I did not completely understand your start_kmer, end_kmer question - do you refer to the two columns in the PAF format? start_kmer and end_kmer columns in PAF for eventalign are the kmer coordinates in the reference sequence for which the signal map (See the example figire https://hasindu2008.github.io/f5c/docs/output#positive-strand with the example PAF).

Yes, for resquiggle as we align the signal to the basecalled read, the direction is always +. Here it means that the signal maps to the basecalled read (not the reverse complement of the basecalled read). So in this context it is the signal mapping with respect to the basecalled read which is always + (not to be confused with the direction in BAM which is the read mapping with respect to the reference). This is mainly to conform with the PAF format (dropping would mess up the columns).
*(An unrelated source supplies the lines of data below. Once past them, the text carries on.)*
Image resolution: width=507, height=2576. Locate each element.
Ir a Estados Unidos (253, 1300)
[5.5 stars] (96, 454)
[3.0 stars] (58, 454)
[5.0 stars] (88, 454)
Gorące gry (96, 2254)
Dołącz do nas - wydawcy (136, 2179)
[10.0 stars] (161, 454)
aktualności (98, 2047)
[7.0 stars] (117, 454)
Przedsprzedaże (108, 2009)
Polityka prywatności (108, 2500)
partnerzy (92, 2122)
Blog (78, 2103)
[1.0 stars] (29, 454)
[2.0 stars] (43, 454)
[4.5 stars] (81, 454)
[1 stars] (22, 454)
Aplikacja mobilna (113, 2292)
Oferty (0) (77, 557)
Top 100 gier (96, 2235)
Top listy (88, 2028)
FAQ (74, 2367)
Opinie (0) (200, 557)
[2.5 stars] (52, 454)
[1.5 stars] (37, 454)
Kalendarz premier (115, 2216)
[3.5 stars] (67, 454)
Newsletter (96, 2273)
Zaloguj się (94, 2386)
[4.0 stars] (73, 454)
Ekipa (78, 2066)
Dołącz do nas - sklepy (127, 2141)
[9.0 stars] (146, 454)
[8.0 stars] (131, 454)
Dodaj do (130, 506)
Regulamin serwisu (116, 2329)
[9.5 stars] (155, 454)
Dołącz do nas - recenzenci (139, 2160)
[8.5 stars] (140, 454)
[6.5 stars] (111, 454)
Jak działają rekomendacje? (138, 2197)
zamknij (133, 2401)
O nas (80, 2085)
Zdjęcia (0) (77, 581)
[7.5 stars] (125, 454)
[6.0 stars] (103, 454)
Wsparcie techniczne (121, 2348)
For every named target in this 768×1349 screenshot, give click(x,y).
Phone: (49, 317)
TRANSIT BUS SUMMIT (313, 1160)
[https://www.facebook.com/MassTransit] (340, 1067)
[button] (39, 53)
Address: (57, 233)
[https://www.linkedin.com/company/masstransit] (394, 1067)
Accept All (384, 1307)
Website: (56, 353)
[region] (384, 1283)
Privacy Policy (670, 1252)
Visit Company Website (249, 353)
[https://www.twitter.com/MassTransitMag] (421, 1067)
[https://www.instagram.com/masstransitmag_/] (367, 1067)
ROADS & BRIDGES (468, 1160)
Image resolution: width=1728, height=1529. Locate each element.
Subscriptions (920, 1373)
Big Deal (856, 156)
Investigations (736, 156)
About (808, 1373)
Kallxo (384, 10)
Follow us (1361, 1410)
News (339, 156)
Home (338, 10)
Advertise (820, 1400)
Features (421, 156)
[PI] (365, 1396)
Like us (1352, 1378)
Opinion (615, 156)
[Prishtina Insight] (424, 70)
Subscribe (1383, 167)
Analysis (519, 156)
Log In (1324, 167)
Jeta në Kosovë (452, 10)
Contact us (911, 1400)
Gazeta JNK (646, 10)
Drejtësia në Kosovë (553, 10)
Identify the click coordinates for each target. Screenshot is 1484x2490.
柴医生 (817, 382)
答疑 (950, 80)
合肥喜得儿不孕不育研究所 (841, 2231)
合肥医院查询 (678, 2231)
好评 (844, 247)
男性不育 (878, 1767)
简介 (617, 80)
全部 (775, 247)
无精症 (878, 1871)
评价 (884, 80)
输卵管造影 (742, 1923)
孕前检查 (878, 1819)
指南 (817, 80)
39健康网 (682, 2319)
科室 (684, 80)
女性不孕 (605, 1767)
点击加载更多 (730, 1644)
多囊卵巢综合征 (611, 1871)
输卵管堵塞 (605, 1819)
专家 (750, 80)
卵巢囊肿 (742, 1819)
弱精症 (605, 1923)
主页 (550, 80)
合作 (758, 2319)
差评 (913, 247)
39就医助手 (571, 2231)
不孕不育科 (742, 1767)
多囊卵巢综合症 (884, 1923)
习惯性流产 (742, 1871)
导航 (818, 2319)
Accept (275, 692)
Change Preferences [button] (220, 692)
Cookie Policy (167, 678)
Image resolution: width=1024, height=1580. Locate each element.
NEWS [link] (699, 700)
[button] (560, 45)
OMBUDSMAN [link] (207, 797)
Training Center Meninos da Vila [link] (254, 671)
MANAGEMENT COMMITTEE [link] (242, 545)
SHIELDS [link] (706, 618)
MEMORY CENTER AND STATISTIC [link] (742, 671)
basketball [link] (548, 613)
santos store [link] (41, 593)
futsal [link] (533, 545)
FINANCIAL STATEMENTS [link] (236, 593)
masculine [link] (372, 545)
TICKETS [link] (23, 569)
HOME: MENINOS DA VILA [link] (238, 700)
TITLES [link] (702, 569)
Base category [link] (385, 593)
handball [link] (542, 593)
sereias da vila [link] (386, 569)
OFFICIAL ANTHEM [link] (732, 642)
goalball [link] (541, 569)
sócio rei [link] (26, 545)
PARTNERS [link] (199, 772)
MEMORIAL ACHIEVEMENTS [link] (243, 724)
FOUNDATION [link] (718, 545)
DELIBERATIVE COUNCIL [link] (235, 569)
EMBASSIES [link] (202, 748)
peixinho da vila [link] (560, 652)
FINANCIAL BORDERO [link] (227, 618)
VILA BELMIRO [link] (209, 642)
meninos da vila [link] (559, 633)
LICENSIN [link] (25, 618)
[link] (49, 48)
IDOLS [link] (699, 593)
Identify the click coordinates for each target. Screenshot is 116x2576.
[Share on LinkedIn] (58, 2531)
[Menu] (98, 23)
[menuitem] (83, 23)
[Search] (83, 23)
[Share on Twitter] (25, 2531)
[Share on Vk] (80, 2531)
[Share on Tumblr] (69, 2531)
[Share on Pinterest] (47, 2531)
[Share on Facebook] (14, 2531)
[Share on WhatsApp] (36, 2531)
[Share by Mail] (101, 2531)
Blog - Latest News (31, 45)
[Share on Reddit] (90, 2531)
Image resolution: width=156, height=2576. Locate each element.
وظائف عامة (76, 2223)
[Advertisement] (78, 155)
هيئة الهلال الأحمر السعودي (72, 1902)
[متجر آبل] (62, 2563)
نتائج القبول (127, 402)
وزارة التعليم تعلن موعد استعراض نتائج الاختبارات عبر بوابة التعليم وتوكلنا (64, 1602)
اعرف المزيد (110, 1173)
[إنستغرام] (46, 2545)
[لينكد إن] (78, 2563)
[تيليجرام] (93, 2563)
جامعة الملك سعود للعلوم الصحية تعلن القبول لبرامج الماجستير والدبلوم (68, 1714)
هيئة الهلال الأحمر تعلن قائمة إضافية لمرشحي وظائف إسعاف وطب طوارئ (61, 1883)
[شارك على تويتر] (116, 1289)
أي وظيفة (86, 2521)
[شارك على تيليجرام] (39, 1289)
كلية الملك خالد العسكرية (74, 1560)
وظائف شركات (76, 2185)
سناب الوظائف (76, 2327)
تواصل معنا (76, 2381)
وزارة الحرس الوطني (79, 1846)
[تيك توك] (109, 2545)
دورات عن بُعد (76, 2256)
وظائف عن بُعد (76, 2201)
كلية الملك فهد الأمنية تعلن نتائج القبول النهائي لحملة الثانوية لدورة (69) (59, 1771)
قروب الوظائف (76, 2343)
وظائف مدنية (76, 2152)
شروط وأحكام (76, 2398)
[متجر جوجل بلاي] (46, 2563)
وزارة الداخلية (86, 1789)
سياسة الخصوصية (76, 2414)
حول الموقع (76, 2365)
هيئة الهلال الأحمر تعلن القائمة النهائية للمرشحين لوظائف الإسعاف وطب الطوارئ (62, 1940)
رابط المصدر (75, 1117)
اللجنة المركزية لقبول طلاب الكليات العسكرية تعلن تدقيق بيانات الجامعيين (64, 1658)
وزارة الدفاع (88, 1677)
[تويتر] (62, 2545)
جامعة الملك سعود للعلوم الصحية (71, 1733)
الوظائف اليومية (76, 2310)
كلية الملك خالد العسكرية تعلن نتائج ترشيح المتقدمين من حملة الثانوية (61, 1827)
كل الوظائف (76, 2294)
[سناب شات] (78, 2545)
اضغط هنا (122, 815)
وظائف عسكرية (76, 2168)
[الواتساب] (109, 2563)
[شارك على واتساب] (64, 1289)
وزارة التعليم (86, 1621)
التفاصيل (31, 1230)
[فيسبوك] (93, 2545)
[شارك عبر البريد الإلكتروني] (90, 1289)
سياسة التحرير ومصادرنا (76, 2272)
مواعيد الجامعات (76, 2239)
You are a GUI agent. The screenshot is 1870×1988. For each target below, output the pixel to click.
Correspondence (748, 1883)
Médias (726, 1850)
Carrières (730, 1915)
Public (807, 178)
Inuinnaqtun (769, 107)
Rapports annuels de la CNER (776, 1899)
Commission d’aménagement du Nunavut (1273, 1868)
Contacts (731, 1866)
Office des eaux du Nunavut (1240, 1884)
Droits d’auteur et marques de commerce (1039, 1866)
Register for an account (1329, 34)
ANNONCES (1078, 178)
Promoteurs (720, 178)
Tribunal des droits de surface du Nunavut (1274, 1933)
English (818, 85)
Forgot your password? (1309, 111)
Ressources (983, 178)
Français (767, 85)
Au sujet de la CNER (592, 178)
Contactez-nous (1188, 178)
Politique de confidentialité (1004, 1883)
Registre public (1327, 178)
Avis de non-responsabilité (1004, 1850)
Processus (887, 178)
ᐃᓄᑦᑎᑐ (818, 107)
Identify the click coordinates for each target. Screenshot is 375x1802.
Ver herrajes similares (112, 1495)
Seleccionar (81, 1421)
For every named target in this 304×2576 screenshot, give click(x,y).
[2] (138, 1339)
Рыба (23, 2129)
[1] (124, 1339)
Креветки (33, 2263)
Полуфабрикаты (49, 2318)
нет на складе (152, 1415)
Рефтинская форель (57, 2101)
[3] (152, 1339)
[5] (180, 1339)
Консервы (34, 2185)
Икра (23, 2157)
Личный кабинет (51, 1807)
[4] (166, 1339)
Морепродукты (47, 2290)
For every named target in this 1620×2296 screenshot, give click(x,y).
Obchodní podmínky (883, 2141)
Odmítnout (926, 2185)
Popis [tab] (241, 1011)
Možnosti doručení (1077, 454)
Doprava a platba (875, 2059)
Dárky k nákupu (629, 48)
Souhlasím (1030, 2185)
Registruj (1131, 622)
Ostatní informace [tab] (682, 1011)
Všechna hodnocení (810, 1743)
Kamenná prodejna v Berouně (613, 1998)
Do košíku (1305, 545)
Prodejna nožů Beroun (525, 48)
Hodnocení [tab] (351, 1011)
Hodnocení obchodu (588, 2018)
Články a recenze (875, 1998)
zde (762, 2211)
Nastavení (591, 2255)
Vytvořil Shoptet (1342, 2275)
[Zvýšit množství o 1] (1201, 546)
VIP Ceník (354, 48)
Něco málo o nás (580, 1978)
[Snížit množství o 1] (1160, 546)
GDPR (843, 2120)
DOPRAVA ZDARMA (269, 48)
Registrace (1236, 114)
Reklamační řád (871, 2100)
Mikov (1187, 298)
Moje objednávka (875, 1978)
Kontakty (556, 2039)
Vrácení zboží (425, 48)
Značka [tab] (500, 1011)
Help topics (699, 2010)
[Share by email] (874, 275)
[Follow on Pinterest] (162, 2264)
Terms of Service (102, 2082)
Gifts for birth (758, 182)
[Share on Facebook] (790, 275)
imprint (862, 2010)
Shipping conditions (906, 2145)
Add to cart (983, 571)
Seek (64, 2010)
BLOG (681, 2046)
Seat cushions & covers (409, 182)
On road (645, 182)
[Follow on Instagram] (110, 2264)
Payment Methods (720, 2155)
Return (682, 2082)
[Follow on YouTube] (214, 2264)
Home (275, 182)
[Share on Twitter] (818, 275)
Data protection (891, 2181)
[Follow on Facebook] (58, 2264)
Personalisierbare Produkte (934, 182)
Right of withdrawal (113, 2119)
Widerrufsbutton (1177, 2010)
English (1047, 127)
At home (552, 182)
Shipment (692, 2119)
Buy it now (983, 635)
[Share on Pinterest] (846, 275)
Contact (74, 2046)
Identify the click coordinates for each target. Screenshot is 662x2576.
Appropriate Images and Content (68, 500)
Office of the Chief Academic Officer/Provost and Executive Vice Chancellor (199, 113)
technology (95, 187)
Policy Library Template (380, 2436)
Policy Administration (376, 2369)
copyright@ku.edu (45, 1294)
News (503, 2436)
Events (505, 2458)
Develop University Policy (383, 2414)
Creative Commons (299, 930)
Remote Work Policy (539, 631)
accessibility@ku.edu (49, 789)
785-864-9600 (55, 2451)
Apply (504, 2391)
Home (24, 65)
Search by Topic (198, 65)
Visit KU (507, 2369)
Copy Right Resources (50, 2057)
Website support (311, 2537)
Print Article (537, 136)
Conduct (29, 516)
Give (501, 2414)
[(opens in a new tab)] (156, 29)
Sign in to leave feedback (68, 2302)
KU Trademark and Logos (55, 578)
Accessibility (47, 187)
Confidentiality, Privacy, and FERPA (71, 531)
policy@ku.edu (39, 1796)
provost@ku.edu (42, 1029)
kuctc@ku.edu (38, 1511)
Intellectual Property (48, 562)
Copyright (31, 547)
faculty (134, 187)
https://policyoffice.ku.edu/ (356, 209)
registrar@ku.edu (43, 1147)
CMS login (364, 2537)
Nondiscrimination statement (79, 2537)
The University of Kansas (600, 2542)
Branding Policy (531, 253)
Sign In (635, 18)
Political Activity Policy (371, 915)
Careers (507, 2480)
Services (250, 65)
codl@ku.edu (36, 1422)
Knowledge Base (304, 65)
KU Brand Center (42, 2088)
Both resquiggle and eventalign performs event segmentation as the first step. Those events are then aligned to the basecalled read/reference depending on resqiggle/eventalign.

Hope it is clear?

maximilianmordig commented 3 months ago

Yes, it is clear. So start_kmer, end_kmer are not relative to the alignment start position, but absolute. I missed that from the example. So I was wondering if resquiggle can also output the event segmentation, similarly to eventalign.

hasindu2008 commented 3 months ago

Do you mean the columns like the event mean and event standard deviation columns in the eventalign TSV output?

hasindu2008 commented 1 week ago

Hello, has this issue/question been resolved?